How to interpret maximizing "separability and reciprocal of scattering" in Fisher's LDA?
That is, if $s_1$ is minimized scattering inside (projected) class 1 and $s_2$ is the same for class 2.
Then in so called "Joint criterion" one wants to calculate:
$$\max_w I(w)=\frac{(m_1-m_2)^2}{s_1^2+s_2^2}$$
where $m_i$s are the corresponding means of projected classes.
Particularly,
The reciprocal of minimum of scattering is "deviation"?
But if divides max of projected means with this "deviation", then what does it mean?
That one wants to make the means as separated as possible? And the scattering as small as possible?

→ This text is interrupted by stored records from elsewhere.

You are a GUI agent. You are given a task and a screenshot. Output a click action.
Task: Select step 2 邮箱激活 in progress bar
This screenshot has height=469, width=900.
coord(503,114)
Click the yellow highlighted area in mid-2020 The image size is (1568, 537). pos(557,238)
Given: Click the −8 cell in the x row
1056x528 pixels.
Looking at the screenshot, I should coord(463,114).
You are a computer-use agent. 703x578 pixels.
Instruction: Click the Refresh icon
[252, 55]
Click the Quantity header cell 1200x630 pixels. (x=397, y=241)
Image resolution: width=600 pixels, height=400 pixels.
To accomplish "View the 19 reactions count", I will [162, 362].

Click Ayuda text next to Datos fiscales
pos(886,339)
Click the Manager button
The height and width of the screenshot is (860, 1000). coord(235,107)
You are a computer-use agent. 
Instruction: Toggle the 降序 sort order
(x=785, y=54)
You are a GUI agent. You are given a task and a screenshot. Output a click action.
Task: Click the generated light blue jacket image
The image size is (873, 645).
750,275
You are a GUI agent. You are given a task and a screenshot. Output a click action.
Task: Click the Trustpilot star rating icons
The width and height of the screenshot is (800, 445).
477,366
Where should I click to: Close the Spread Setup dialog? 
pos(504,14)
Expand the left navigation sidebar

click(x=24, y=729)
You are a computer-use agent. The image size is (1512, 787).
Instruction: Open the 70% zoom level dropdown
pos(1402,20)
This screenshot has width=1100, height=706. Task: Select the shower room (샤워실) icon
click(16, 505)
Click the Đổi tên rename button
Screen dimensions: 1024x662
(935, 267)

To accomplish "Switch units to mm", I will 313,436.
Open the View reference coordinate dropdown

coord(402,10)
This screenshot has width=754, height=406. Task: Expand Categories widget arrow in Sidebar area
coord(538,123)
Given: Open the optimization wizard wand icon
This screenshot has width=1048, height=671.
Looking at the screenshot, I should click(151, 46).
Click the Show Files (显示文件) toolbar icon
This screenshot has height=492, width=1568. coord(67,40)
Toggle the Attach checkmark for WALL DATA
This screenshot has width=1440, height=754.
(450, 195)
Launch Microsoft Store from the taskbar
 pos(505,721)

You can rewrite it in the more general form as $$ \max_{v}g(v) =\max_{v}\frac{v'S_bv}{v'S_wv}. $$ Intuitively, finding the best projection is the same as maximizing signal to noise ratio or as the MLE maximizes the $\mathrm{MSB}/\mathrm{MSE}$ in ANOVA with Guassian variables/noise. Namely, $v$ maximizes the (squared) distance between $v'\mu_1$ and $v'\mu_2$ which is the so-called "between class" distance, scaled by the "within class" variance. The scaling part is what brings the $S_w^{-1}$, i.e., instead of projecting the data onto eigenvectors of $S_{b}$, you project it onto the eigenvectors of $S_{w}^{-1}S_b$, i.e., onto a space (axis) that maximized the $\mathrm{MSB}/\mathrm{MSE}$ and not just the distance between $m_1$ and $m_2$.